Exercise.
Copy the rows below without any change, starting at the line containing "Task: Select the Sale Invoices icon" and ending at the line containing "Action: click(x=13, y=52)".

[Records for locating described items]
** BEGIN **

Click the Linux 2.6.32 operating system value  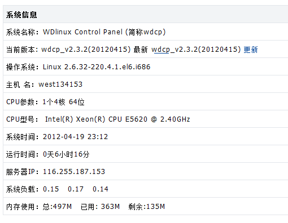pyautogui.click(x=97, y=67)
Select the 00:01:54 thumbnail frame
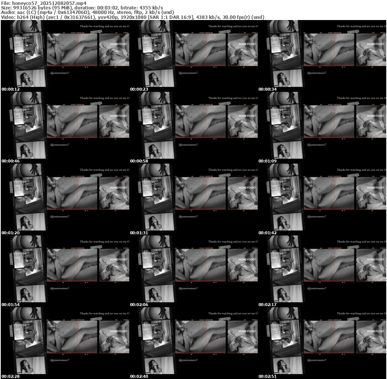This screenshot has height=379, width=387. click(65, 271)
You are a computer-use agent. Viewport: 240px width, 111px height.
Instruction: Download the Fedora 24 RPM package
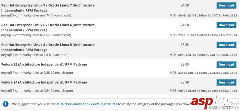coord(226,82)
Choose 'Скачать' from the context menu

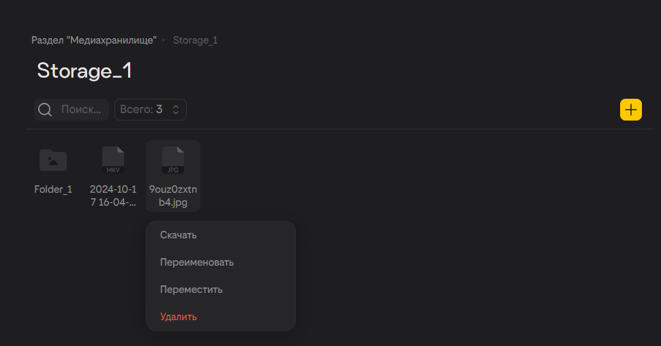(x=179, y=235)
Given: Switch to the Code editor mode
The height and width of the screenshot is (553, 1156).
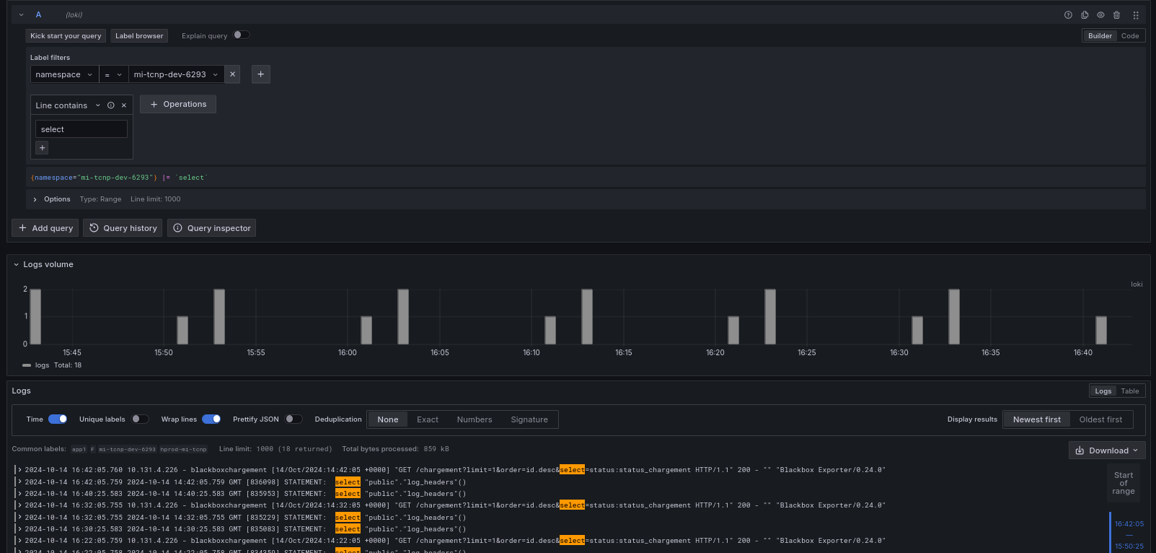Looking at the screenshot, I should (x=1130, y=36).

** END **
** BEGIN **

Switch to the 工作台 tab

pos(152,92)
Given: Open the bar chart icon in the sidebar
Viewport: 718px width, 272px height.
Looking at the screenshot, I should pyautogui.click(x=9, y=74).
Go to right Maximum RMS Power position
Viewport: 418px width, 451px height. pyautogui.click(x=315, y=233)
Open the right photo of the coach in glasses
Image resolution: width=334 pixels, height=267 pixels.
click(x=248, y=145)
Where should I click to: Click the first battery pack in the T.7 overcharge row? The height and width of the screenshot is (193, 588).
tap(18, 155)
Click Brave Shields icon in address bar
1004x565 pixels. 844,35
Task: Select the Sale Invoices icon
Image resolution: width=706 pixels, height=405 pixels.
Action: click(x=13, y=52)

** END **

Result of the exercise.
Task: Select the Sale Invoices icon
Image resolution: width=706 pixels, height=405 pixels.
Action: click(x=13, y=52)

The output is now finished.